En affichant ainsi son refus que l’économie française puisse continuer à bénéficier de la compétitivité du parc nucléaire hexagonal, Berlin mène un combat économique qui est bien loin de l’esprit d’un couple franco-allemand érigé en moteur de la construction européenne, et au prétexte d’une orthodoxie concurrentielle qui a pourtant montré ses limites.
Dans ce contexte, le patron d’E.ON, géant allemand de l’énergie, n’a pas hésité, cet été, à déclarer que l’énergie nucléaire française allait faciliter le passage vers un mix électrique renouvelable outre-Rhin et que « l’Allemagne ferait bien d’être prudente quand elle essaye d’imposer sa voie à tout le monde ». Pour la CFE Énergies, mépriser le principe de subsidiarité énergétique, pourtant consacré par le Traité européen de Lisbonne de 2008, n’est pas vraiment le meilleur moyen de défendre le projet européen.
Or dans le même temps, Berlin n’hésite pas à fouler aux pieds son orthodoxie libérale en distribuant des milliards de subventions pour attirer sur le sol allemand les projets de méga-usines vertes, quitte à provoquer l’ire d’une Commission européenne plus que vigilante sur les distorsions de concurrence induites par les aides d’État. Qui peut oublier qu’avec son plan « bazooka », Berlin a prévu plus de 200 milliards d’euros de subventions, il y a à peine quelques mois, pour aider son économie et son industrie à faire face à la crise des prix de l’énergie ?
En écrasant ainsi la concurrence en Europe, l’Allemagne joue un jeu très personnel et très peu européen.
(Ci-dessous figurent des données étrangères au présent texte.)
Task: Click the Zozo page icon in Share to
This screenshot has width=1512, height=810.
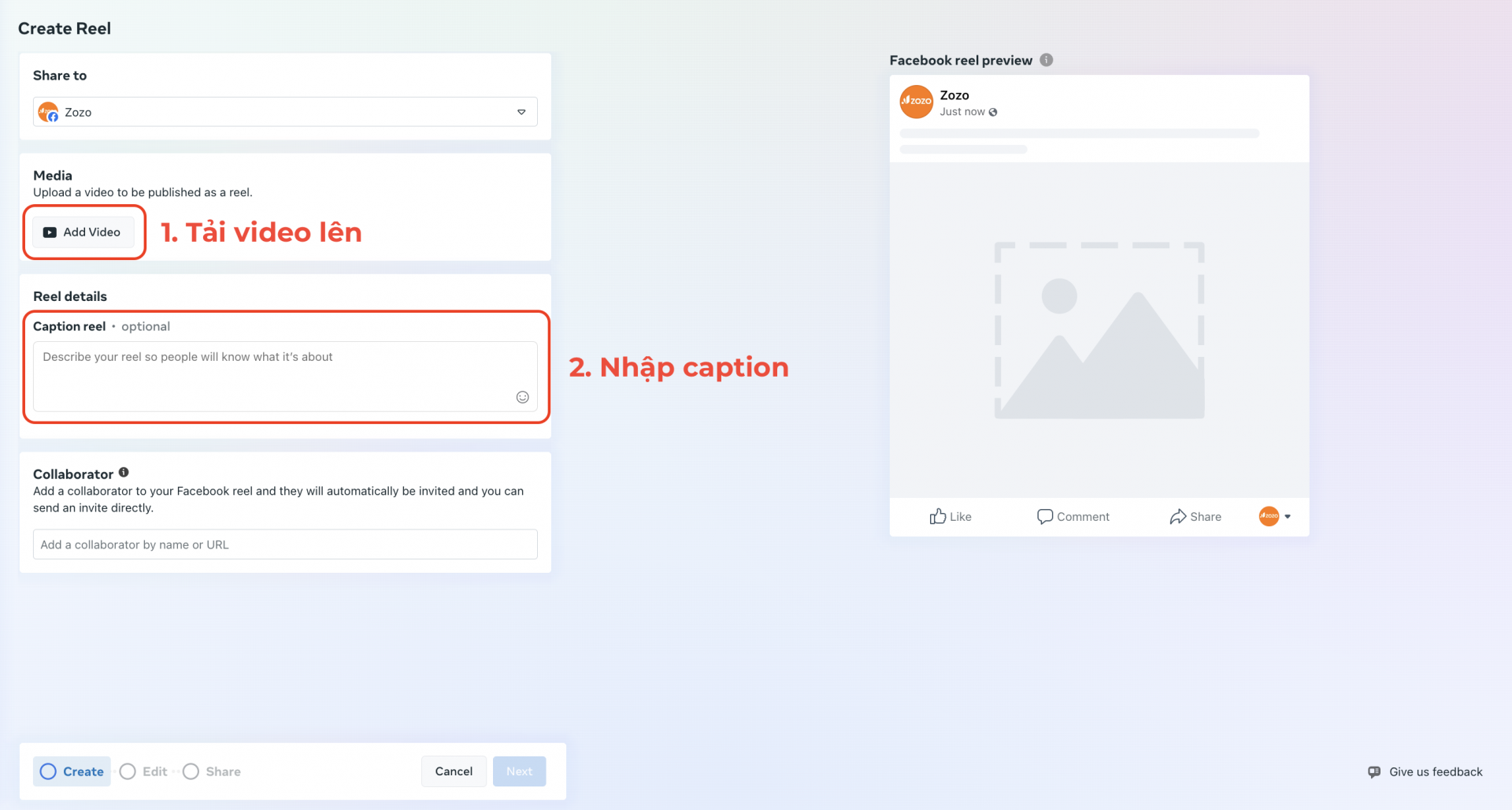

La Commission a en effet récemment pointé l’explosion des subventions allemandes qui représentent près de la moitié des aides d’État versées en Europe, faisant ainsi perdre toute crédibilité au discours allemand contre l’aide d’État que constituerait l’application des CfD au nucléaire français.
Pire, au moment où la lutte contre la dépendance aux importations extra-européennes est au cœur de l’objectif européen d’autonomie stratégique, rendu incontournable avec le conflit russo-ukrainien, le gouvernement allemand a annoncé un accord de principe sur les aides d’État dont pourrait bénéficier la construction de très nombreux GW de centrales électriques censées fonctionner à l’hydrogène vert, dont une grande partie devrait être importée de pays non européens.
Qui peut croire que l’intérêt de l’Europe et de sa souveraineté soit de mobiliser des fonds publics européens qui, in fine, soutiendront, entre autres, des monarchies du Golfe misant de plus en plus sur l’hydrogène vert pour maintenir leur influence de puissances majeures de l’énergie ? Qui peut croire que l’Europe de l’énergie dépassera le stade de la chimère si elle reste bâtie sur l’hypocrisie, la « main invisible du marché » érigée en horizon indépassable et le refus du pragmatisme bas carbone dont les Suédois, entre autres, font aujourd’hui preuve ?
Pour la CFE Énergies, l’avenir du projet européen impose de combattre ce double discours très dangereux parce qu’il menace les fondamentaux d’un projet basé sur la coopération, la solidarité et l’unité dans la diversité. C’est là l’enjeu des dix prochains mois.